__TASK A__.
What common name does the passage on Styphelia exolasia give for the plant?
__TASK B__.
Continue the Styphelia exolasia passage from the point where it ends.

Scientific classification
- Kingdom: Plantae
- Clade: Tracheophytes
- Clade: Angiosperms
- Clade: Eudicots
- Clade: Asterids
- Order: Ericales
- Family: Ericaceae
- Genus: Styphelia
- Species: S. exolasia
- Binomial name: Styphelia exolasia F.Muell.
- Synonyms: Leucopogon exolasius (F.Muell.) Benth.

= Styphelia exolasia =

- Genus: Styphelia
- Species: exolasia
- Authority: F.Muell.
- Conservation status: VU
- Synonyms: Leucopogon exolasius (F.Muell.) Benth.

Species of plant

Styphelia exolasia, commonly known as Woronora beard-heath, is a species of flowering plant in the heath family Ericaceae and is endemic to a small area of New South Wales. It is an erect shrub with oblong or elliptic leaves, and drooping, white, tube-shaped flowers.

==Description==
Styphelia exolasia is an erect shrub that typically grows to a height of 1 m and has softly-hairy branchlets. Its leaves are oblong to elliptic, 5.2–14.3 mm long and 1.2–2.4 mm wide on a petiole 0.3–0.5 mm long. The edges of the leaves are turned down or rolled under, the upper surface convex and the lower surface striated. The flowers are arranged singly or in groups of up to three in leaf axils on peduncles 2.5–5.3 mm long, and are pendent, with bracteoles 1.6–1.9 mm long at the base. The sepals are 4.2–5.2 mm long, the petals white and joined at the base to form a tube 3.1–3.6 mm long. The petal tube is covered with tiny hairs on the outside, the lobes 4.0–5.4 mm long and shaggy-hairy on the inside.

__THE DATA__.
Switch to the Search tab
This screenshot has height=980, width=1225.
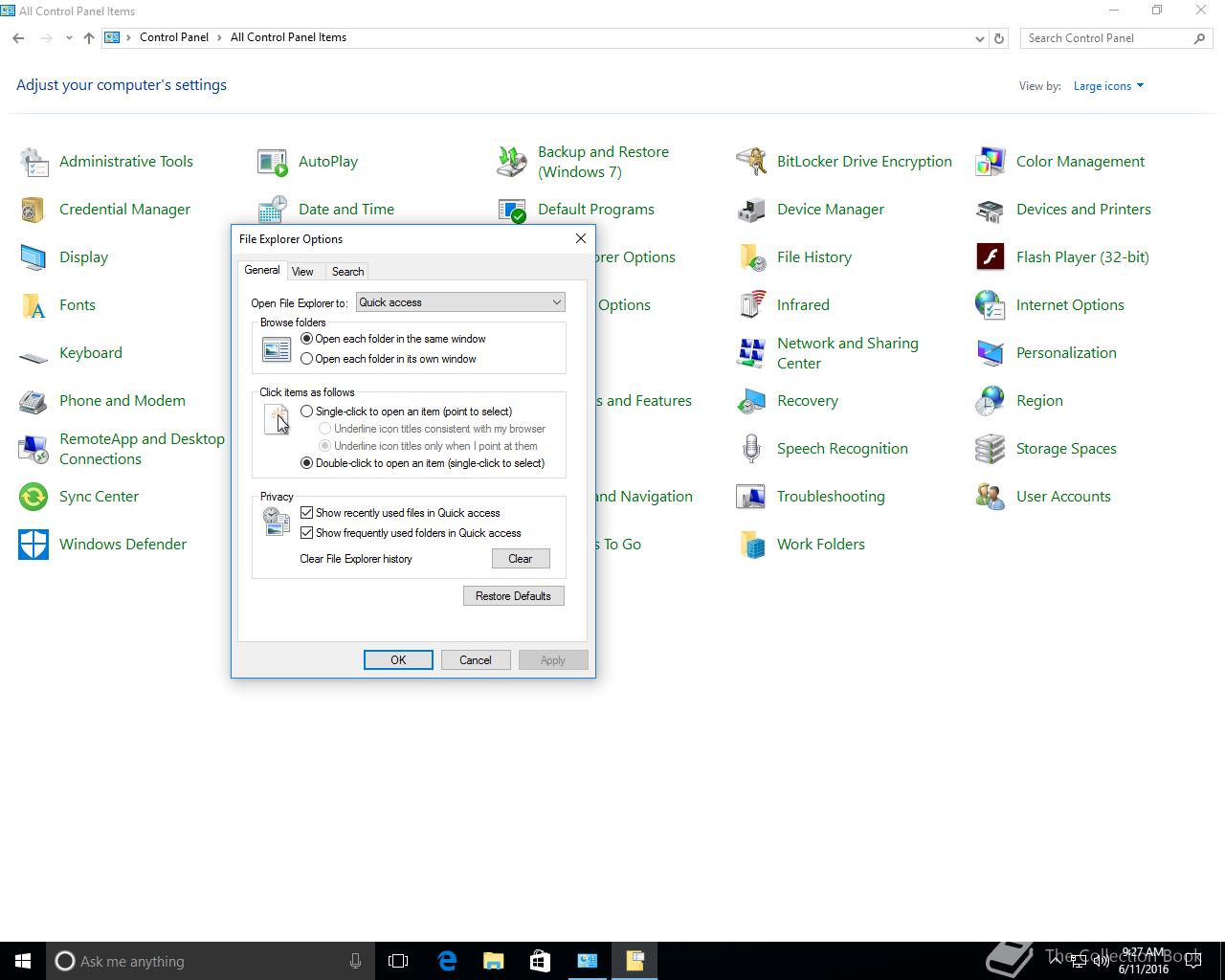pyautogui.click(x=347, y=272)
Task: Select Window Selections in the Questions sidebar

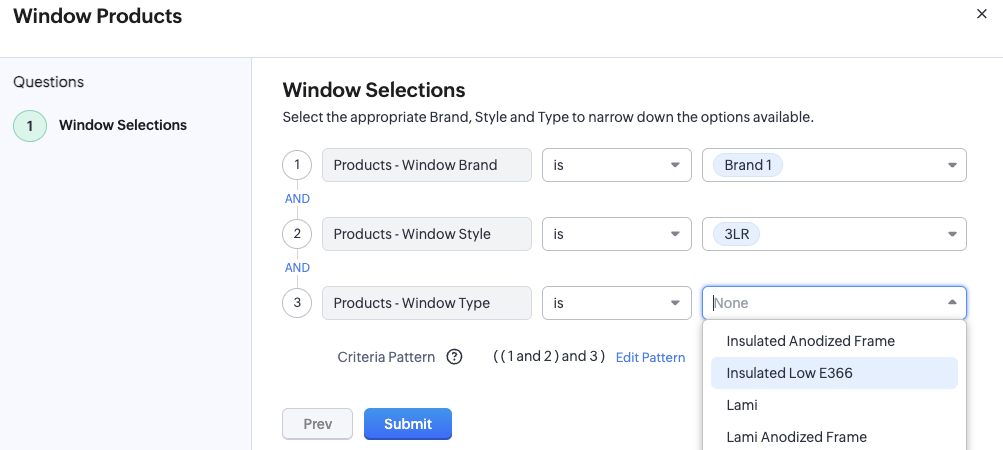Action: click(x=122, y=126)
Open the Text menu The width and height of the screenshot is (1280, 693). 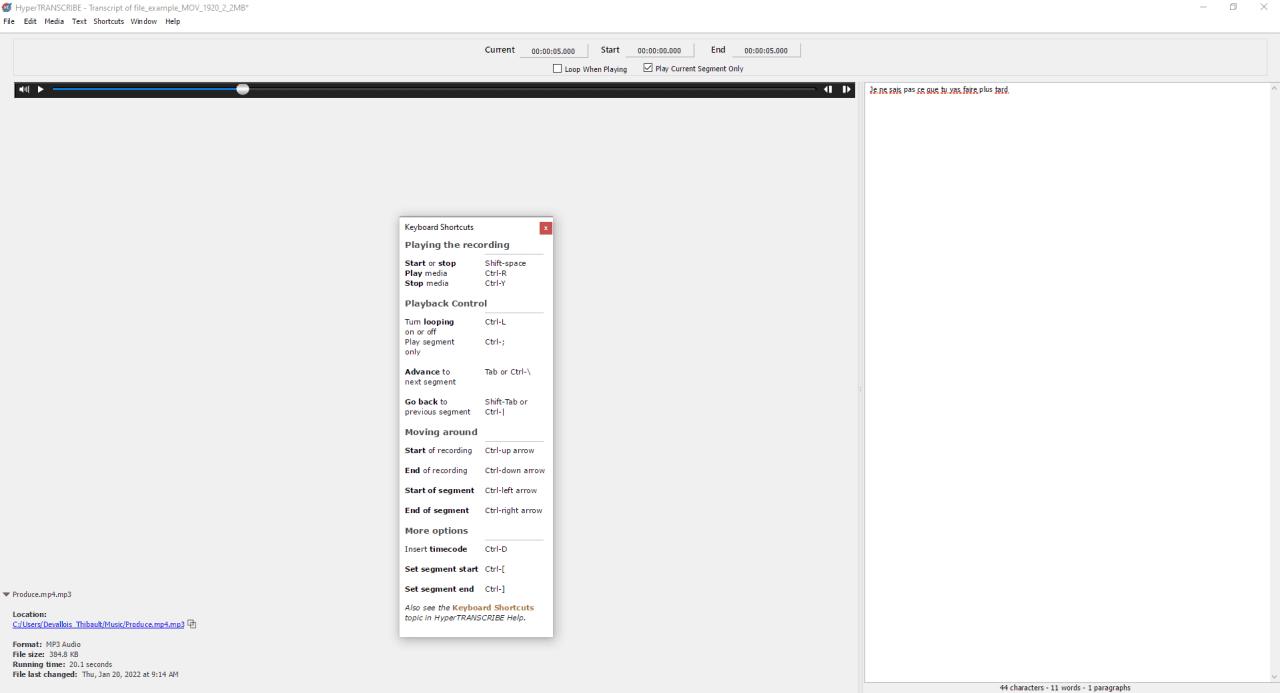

__FINAL ANSWER A__.
Woronora beard-heath

__FINAL ANSWER B__.
==Taxonomy==
Woronora beard-heath was first formally described in 1867 by Ferdinand von Mueller in his Fragmenta Phytographiae Australiae from specimens collected by Ludwig Leichhardt near the village of Camden. The specific epithet (exolasia) means "hairy on the outside", referring to the floral tube.

==Distribution and habitat==
Styphelia exolasia is only known from a few locations in the Sydney region and on the Central Coast of New South Wales, including along the Georges River, in Heathcote National Park and along the Grose River. It grows in woodland, often on sandstone hillsides along creek banks.

==Conservation status==
Styphelia exolasia is listed as "vulnerable" under the Australian Government Environment Protection and Biodiversity Conservation Act 1999 and the New South Wales Government Biodiversity Conservation Act 2016. The threats to the species include its small population size, habitat loss, weed invasion and inappropriate fire regimes.